Andre menghampiri Mario dengan napas terengah-engah.
"Ikut gue!" perintahnya.
Mario tersentak kaget saat Andre sudah ada di sebelahnya.
"Cepet! Mau ketemu Fira 'kan?" ucap Andre.
Mata Mario terbuka lebar begitu Andre menyebut nama Fira. Tanpa pikir panjang, Mario berlari mendekat ke arah motornya yang terparkir di seberang jalan.
Andre menyusul Mario dan keduanya mulai membelah kesunyian malam dengan deru motornya yang beradu cepat.
☀☀☀
Sudah hampir tiga jam Fira dan Dika duduk di bangku taman. Dari matahari masih bersinar hingga berganti cahaya bulan. Fira ingin menenangkan hatinya.
Fira tidak ingin orang tua dan Emily khawatir oleh karena itu ia meminta izin terlebih dahulu sebelum ponselnya ia matikan. Beruntung kedua orang tua Fira mengizinkan Fira untuk pulang sedikit larut malam.
Fira menatap hamparan rumput dan juga air yang terbendung luas di hadapannya. Tempat yang sama seperti terakhir kali ia berpisah dengan Mario untuk kedua kalinya.
Dika memutar-mutar ponselnya di sela-sela jarinya. Dika sangat ingin menyalakan ponsel namun Fira memintanya untuk tetap mematikan ponsel. Dika yakin, Mario mengkhawatirkan Fira.
Belum lagi, Fira dan Dika tadi kehujanan. Bahkan pakaian mereka sudah sedikit mengering. Ini sangat buruk untuk kesehatan mereka.
Dika menoleh ke belakang saat mendengar deru motor yang sangat memekakkan telinga. Dika terkejut saat melihat Andre dan Mario dari motor mereka masing-masing.
"Dia datang, Fir,"
Fira tetap menatap lurus ke hamparan bintang-bintang yang terpantul di atas air.
"I know,"
Dika bergerak gelisah begitu Mario menatap marah ke arahnya. Dika yakin, Mario sangat marah dan panik. Andre berjalan santai di belakang Mario.
Mario menghampiri Dika dan langsung menarik kerah Dika sampai Dika berdiri. Tanpa menunggu lagi, Mario langsung mendaratkan satu bogeman mentah-mentah ke pipi kiri Dika.

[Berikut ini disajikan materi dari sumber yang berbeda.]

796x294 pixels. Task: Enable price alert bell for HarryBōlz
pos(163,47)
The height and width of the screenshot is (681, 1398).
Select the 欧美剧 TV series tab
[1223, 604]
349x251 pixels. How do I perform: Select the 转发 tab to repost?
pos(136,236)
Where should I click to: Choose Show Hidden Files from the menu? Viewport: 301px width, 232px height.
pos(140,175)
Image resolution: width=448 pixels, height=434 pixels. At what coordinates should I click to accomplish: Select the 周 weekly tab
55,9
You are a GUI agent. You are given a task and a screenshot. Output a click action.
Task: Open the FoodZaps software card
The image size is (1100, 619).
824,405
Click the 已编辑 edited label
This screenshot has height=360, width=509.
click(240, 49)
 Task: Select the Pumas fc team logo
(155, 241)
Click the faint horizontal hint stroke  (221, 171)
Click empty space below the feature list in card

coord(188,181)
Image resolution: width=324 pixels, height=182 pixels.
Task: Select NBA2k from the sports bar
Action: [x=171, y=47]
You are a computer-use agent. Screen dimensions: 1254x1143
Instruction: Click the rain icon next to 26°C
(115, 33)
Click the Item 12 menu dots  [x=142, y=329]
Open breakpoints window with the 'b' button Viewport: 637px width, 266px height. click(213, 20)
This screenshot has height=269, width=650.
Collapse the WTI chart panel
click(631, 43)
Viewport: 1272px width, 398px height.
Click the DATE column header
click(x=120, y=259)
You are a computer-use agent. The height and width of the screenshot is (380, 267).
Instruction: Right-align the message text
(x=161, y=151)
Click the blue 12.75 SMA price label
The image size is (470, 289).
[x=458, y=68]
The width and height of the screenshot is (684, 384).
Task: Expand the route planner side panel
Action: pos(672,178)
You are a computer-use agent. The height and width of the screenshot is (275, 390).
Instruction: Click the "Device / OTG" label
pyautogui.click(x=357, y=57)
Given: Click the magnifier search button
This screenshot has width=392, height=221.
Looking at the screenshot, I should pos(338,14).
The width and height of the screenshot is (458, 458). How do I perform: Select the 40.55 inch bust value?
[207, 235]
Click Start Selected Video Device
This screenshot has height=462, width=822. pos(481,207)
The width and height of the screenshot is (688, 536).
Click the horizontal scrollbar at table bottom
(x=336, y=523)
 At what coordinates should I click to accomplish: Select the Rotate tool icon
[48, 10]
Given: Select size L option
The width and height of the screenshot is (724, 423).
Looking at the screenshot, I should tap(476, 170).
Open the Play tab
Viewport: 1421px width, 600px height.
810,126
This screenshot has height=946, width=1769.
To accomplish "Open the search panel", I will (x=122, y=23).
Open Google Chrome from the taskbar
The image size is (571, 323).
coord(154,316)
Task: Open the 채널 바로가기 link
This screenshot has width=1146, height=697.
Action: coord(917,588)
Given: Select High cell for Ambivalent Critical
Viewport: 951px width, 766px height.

Fira menoleh ke arah mereka, hatinya berdenyut melihat gurat khawatir di wajah Mario. Fira membuang mukanya kembali menatap danau buatan di hadapannya.
"LO MULAI MAIN-MAIN YA, SEKARANG, DIK!!!"
Dika tersenyum.
"Cih. Bukannya lo yang main-main, hum?" balas Dika.
Hilang sudah rasa kasihan Dika kepada Mario.
Tangan Mario mulai terangkat, bersiap untuk memberikan bogeman kepada Dika tapi Fira lebih dulu mencegahnya.
"Udah nganterin Nabila? Tadi kehujanan enggak?" tanya Fira dengan wajah serius menatap danau.
Mario menoleh memperhatikan Fira dari ujung rambut sampai ujung kaki. Bodoh, jika dia tidak mengetahui Fira habis kehujanan.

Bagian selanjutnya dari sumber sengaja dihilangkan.